The actions of 1,25(OH)2D are mediated through ligation with a nuclear vitamin D receptor (VDR), leading to the regulation of the transcription of over 1000 target genes. VDR is widely distributed in many different cells and tissues, including the immune system. VDR gene polymorphisms, located on chromosome 12q13.1, have been associated with higher prevalence of respiratory infections [74,75,76,77]. One of the main roles of vitamin D is to maintain calcium homeostasis by promoting calcium absorption in the intestine and reabsorption in the kidneys and stimulating bone remodeling by increasing osteoclasts number. This effect was the first to be discovered, studying the causes of rickets and osteomalacia, but now it is thought that vitamin D has physiological effects much broader that its role in mineral homeostasis and bone function [78], including regulation of immunity, fetal development [79], and pulmonary function [80]. In addition, vitamin D can also induce cathelicidin in gastrointestinal epithelium [81] and plays a role in controlling gastrointestinal infections [82].
For the purpose of this review, we focused on the effects of vitamin D in modulating the immune system. Several mechanisms have been described [83]: firstly, vitamin D was found to induce the production of antimicrobial peptides such as cathelicidin and human beta-defensin from immune system cells such as neutrophils and macrophages and from epithelial respiratory cells [81,82,83,84,85,86,87]. Vitamin D also enhances the antimicrobial activity of macrophages by increasing TLR and CD14 expression [88], autophagy [89,90], and the activity of NADPH-dependent oxidase [91]; it also promotes the migration of dendritic cells to lymphoid organs where they can present antigens to T cells [92]. On the other side of the coin, vitamin D can also inhibit the production of pro inflammatory cytokines, which might appear counterproductive [93]; it is known, however, that the pathogenicity of respiratory viruses, including SARS-CoV2, can be linked to hypercytokinemia up to the so-called “cytokine storm” [94,95,96,97,98]. This immunoregulatory effect of vitamin D can thus be beneficial to the host while facing a viral infection.

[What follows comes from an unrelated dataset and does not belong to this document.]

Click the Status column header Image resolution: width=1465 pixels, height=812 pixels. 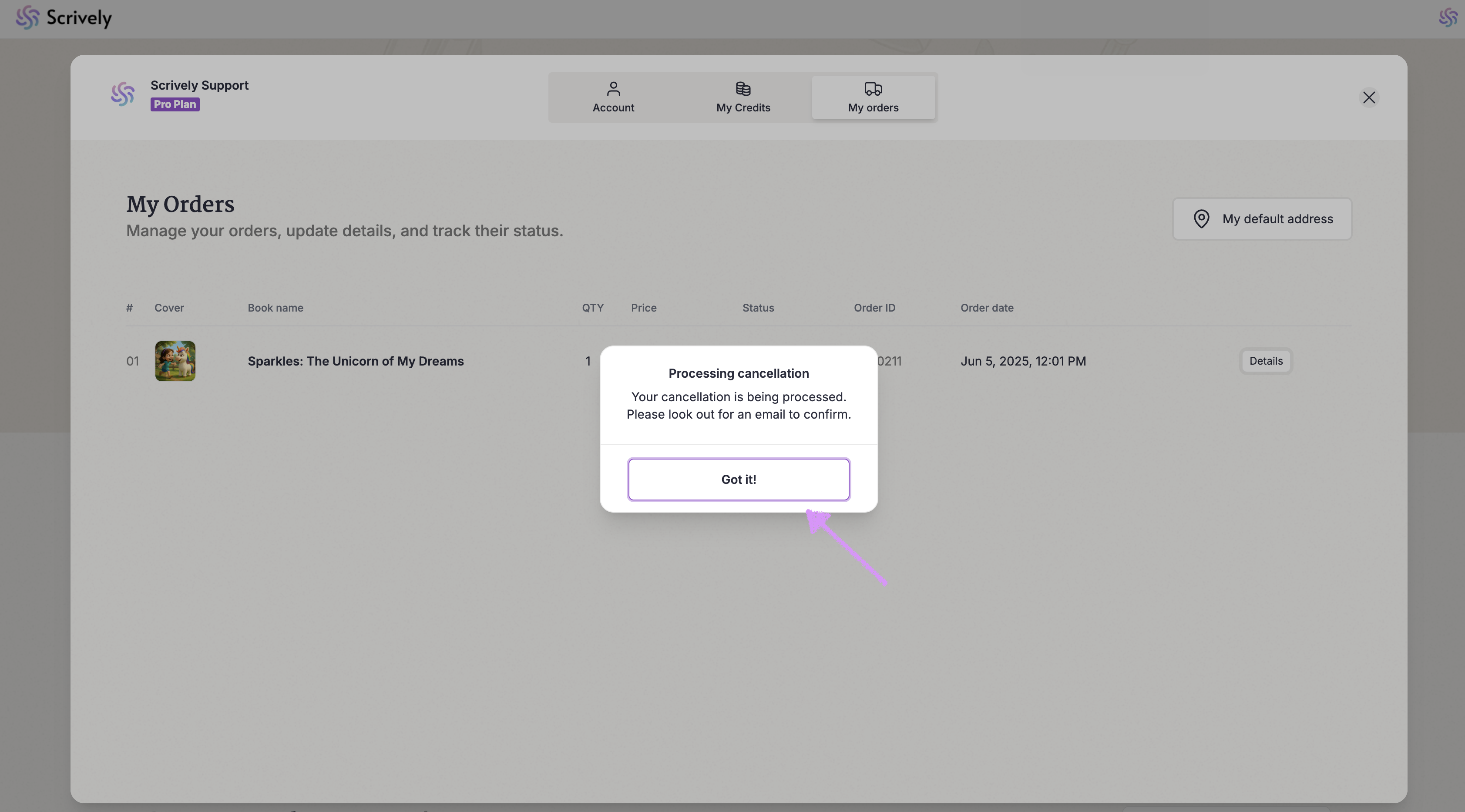[x=757, y=308]
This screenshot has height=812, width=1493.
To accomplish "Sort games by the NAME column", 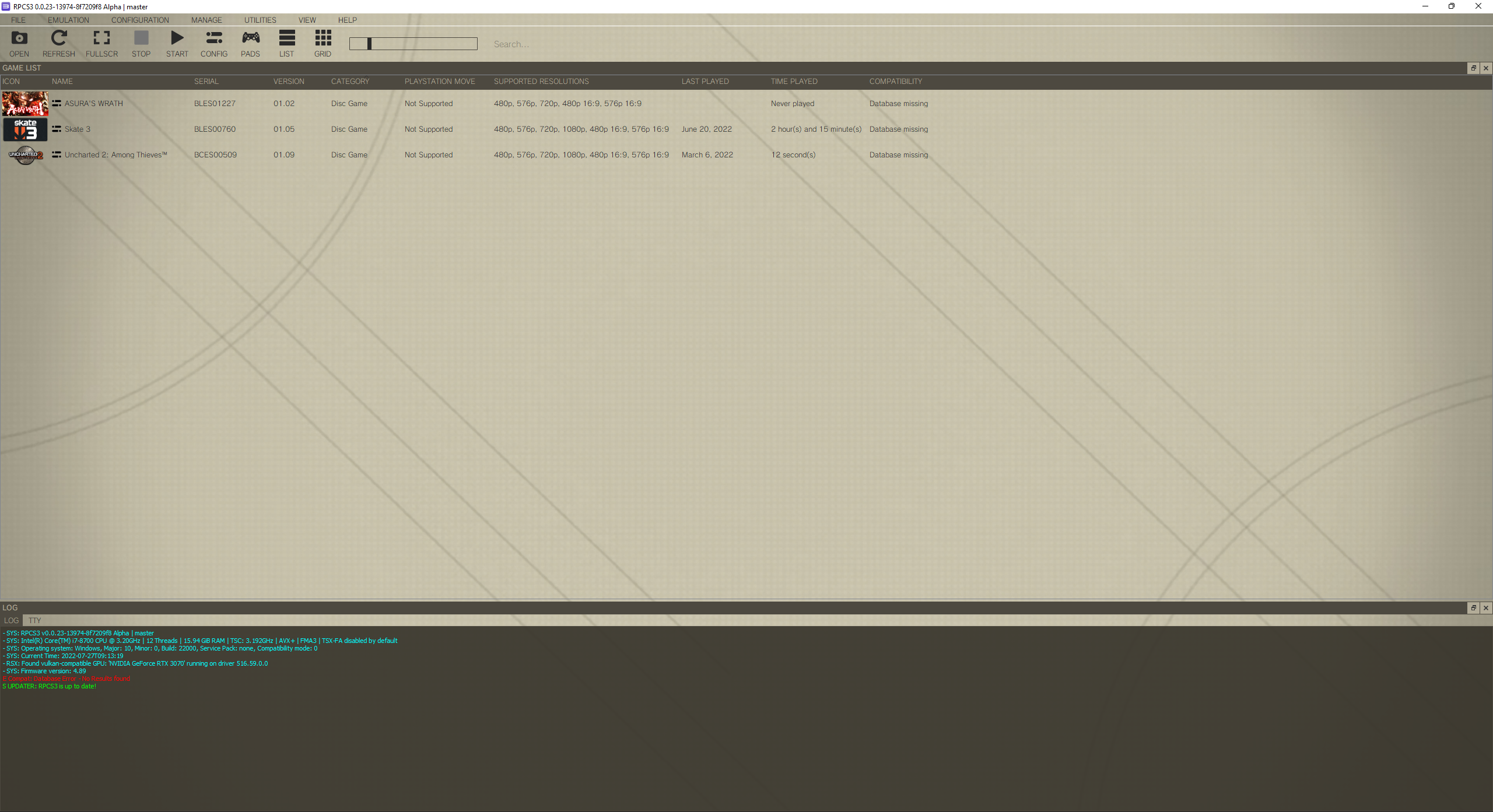I will [x=62, y=82].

It has been reported during influenza A infection that IFN-beta, tumor necrosis factor (TNF)-alfa, IL-8 and IL-6 in the lungs were reduced in response to treatment with vitamin D [99]; during RSV infection the NfkB inhibitor was induced [100]; similar immunomodulatory effects were also described during Dengue infection [101]. Vitamin D can suppress excessive activity of IFN gamma-activated macrophages [102]; decrease macrophagic cytokines release through upregulation of MKP-1 [103]; reduce the production of metalloproteinase MMP-9 in keratinocytes, whose excessive and potentially harmful activity is induced by TNF alfa during hyperinflammation [104].
Vitamin D can also regulate FOXP3 expression in T cells, thus inducing the differentiation of this cells to FOXP3+ T regulatory cells (T reg), which have an immunosuppressor activity [105,106], and can promote the secretion of anti-inflammatory IL-10 from T cells [107]. It was also reported in a placebo-controlled trial on healthy adults that high dose vitamin D supplementation significantly increased the frequency of circulating Tregs [108].